Nun rächt es sich, dass sich Merkels „Politik" nach dem endgültigen Wegfall der kommunistischen Systemalternative in den letzten 25 Jahren primär in der pragmatischen Anpassung an die Erfordernisse eines aufgrund der „Globalisierung“ angeblich der makroökonomischen Steuerung entzogenen Weltmarktes erschöpfte. Merkels politische Karriere begann nach dem Untergang der DDR im Zuge der „Wende" in den damals ideenpolitisch verbrauchten altbundesrepublikanischen Apparaten. Lange Zeit profitierte sie davon, dass sie in Zeiten des Umbruchs als eine weder durch DDR-Vergangenheit vorbelastete noch durch traditionellen Ballast eines längst nicht mehr zeitgemäßen westdeutschen Konservatismus allzu sehr beschwerte Aufsteigerin fungieren konnte.

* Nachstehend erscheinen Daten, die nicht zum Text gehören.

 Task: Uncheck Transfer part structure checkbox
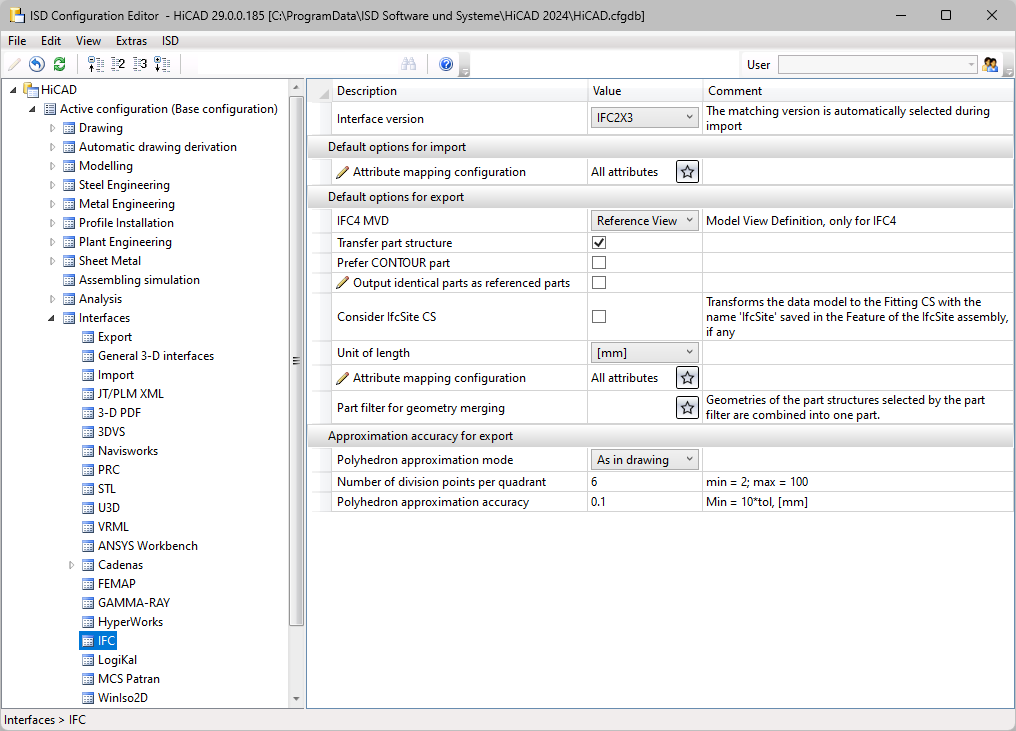599,243
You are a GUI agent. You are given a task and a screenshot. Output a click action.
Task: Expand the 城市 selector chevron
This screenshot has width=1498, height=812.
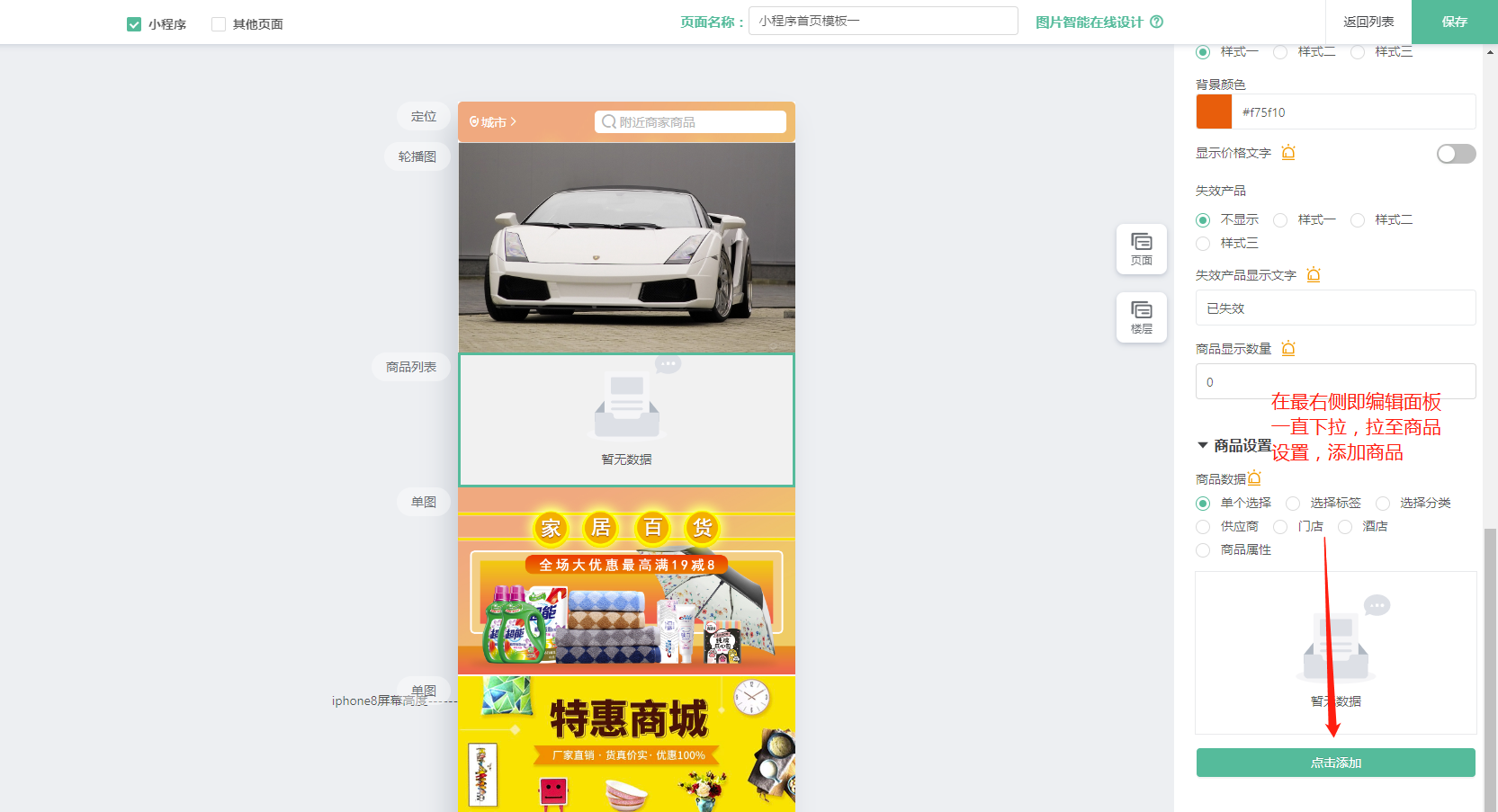514,121
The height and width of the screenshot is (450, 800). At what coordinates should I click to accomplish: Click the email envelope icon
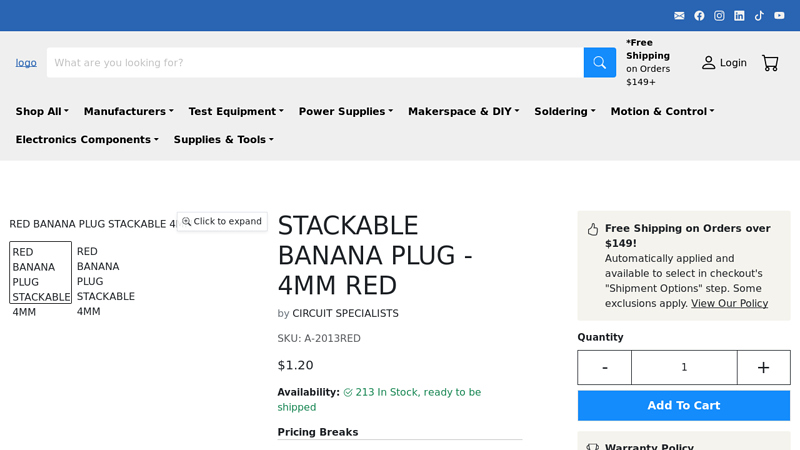click(679, 16)
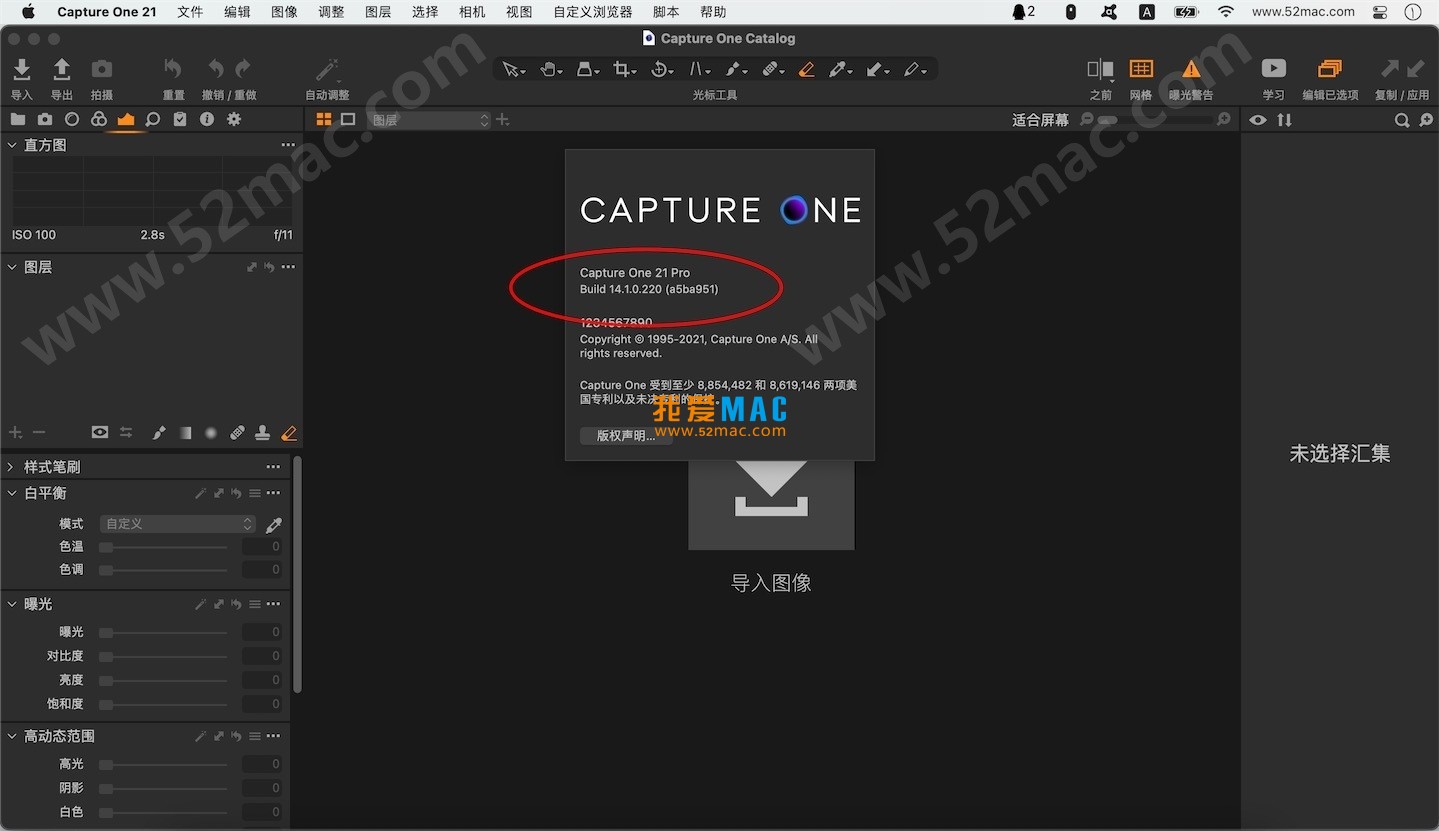This screenshot has height=831, width=1439.
Task: Toggle the proof profile eye icon above the browser
Action: point(1258,120)
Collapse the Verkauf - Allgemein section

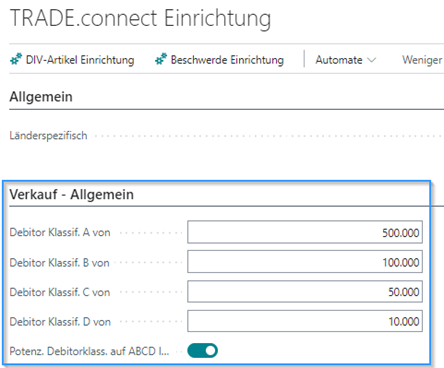pyautogui.click(x=71, y=194)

Ihr gelang es, in einer Zeit, als sich dieser westdeutsche Konservatismus nicht mehr mittels antikommunistischer Rhetorik zu rechtfertigen vermochte, als personifizierter Katalysator eines an niedrigen Erwartungen, Flexibilität und Pragmatismus orientierten Ideenfundus zu profilieren. Nun ging es darum, die niedrigen Erwartungen, die man damals schon längst im Hinblick politischer Gestaltbarkeit von Natur und Wirtschaft hegte, zu einer zunehmend auch institutionell verankerten Tugend zu erheben. So wurde nach und nach die visionslose Haltung eines neuen Politikbiotops zum Standard, das heute immer weniger in der Lage ist, belastbare Antworten bei der Bewältigung der anstehenden Herausforderungen anzubieten.

Lange Zeit gelang es zwar, die Integration möglichst vieler Menschen in einen störungsfreien marktwirtschaftlichen Betriebsablauf zu bewerkstelligen. Man schien gegenüber den Zumutungen einer außerhalb Deutschlands und Europas außer Rand und Band geratenen Welt immun zu sein, solange man nur die Aufmerksamkeit auf die gegenwärtigen Anforderungen des persönlichen Lebensumfeldes beschränkte. In Zeiten von Rekordbeschäftigung in sozialversicherungsrechtlich und zugleich flexibel strukturierter Erwerbsarbeit sorgte Merkel bei einem Publikum, das die Prämisse gedämpfter Erwartungen bezüglich Wohlstandssteigerungen verinnerlicht hatte, durch ihr maternalistisch und zugleich managerhaft anmutendes Gebaren für ein gewisses Gefühl von Geborgenheit.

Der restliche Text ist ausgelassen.